Cheirotonus is a genus of long-armed scarabs (subfamily Euchirinae) with about 10 species with a distribution extending west along the Himalayas to Japan in the east. They live inside tree holes in montane forest and are attracted to lights. Males and females show differences in size and structure of the legs with males having elongated foretibiae. The pronotum is shiny green and the elytra are usually dark with orange patterning.

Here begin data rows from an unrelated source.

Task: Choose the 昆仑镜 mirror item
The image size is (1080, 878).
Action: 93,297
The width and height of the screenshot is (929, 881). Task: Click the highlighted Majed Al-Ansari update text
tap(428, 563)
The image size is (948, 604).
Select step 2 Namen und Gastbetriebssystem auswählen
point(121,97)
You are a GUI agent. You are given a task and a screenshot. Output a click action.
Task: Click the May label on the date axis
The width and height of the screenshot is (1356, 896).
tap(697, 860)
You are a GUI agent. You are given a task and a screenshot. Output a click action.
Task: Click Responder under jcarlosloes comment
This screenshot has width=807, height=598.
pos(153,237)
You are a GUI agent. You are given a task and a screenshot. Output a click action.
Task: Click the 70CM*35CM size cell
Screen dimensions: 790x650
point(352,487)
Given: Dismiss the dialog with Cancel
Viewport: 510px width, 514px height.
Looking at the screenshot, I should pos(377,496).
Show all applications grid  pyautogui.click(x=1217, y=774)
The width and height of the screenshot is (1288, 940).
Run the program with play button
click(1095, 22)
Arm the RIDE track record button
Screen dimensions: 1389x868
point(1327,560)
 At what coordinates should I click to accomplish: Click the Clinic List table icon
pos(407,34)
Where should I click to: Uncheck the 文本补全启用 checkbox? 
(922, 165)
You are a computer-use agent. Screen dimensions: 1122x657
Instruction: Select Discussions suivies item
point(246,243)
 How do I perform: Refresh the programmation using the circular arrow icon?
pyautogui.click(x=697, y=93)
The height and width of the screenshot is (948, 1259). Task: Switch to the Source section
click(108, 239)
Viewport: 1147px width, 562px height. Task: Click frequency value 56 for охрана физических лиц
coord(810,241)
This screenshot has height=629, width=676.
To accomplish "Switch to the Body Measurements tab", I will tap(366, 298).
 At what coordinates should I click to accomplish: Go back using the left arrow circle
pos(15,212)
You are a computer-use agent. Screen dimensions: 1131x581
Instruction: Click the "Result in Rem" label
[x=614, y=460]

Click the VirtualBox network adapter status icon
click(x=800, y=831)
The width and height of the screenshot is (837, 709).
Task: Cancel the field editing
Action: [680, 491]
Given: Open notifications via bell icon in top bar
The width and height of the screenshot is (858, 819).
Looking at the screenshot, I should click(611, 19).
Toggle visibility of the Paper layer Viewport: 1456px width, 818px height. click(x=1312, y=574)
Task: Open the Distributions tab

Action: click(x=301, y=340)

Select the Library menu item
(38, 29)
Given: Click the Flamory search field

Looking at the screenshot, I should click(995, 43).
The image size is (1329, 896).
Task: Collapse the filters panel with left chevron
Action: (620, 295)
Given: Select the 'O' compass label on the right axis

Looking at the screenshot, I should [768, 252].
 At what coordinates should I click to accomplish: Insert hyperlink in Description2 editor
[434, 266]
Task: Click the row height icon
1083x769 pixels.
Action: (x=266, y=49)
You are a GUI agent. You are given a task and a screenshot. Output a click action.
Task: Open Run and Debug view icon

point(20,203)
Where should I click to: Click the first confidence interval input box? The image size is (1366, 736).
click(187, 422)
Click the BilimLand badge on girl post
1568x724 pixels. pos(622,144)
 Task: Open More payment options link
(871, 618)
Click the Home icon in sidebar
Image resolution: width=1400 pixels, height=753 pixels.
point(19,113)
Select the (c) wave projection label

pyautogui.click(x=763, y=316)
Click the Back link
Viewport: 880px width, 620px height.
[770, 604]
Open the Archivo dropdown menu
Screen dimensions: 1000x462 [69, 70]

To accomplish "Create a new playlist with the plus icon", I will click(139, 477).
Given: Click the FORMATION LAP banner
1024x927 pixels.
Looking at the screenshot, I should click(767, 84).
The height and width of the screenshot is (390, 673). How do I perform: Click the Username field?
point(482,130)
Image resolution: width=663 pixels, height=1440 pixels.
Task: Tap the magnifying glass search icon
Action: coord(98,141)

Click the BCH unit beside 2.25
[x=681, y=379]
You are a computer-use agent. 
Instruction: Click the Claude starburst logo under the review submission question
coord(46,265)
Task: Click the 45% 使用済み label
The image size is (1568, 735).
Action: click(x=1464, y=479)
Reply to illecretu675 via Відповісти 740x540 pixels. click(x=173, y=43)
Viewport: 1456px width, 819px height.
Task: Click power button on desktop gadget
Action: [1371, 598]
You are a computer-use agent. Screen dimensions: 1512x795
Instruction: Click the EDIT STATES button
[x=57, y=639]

Eight to ten species, depending on the taxonomic treatment, are recognized:

- C. battareli Pouillaude 1913 - northern Vietnam
- C. formosanus Ohaus 1913 - Taiwan
- C. gestroi Pouillaude 1913 - Northeast India, Burma, Thailand, Vietnam
  - =corompti Pouillaude 1913
  - =henrici Pouillaude 1913
  - =chiangdaoensis Minet 1987
- C. jambar Kurosawa 1984 - North Okinawa
- C. jansoni (Jordan 1898) - Burma, China, Vietnam
  - = nankinensis Yu, 1936
  - = szetshuanus Medvedev, 1960
- C. macleayi Hope, 1841 - Bhutan, India, China
- C. parryii Gray, 1848 - Burma, India, Laos, Thailand
- C. peracanus Kriesche 1919 - Peninsular Malaysia
  - =arnaudi Minet 1981
- C. terunumai Muramoto 2008 - Tibet

==Genomics==
A chromosome-level genome assembly of Cheirotonus formosanus was published in 2026, representing a high-quality reference genome for the genus. The genome is approximately 600.9 Mb in size and comprises 10 chromosomes. The assembly has a BUSCO completeness of 99.3% and contains 12,736 predicted protein-coding genes.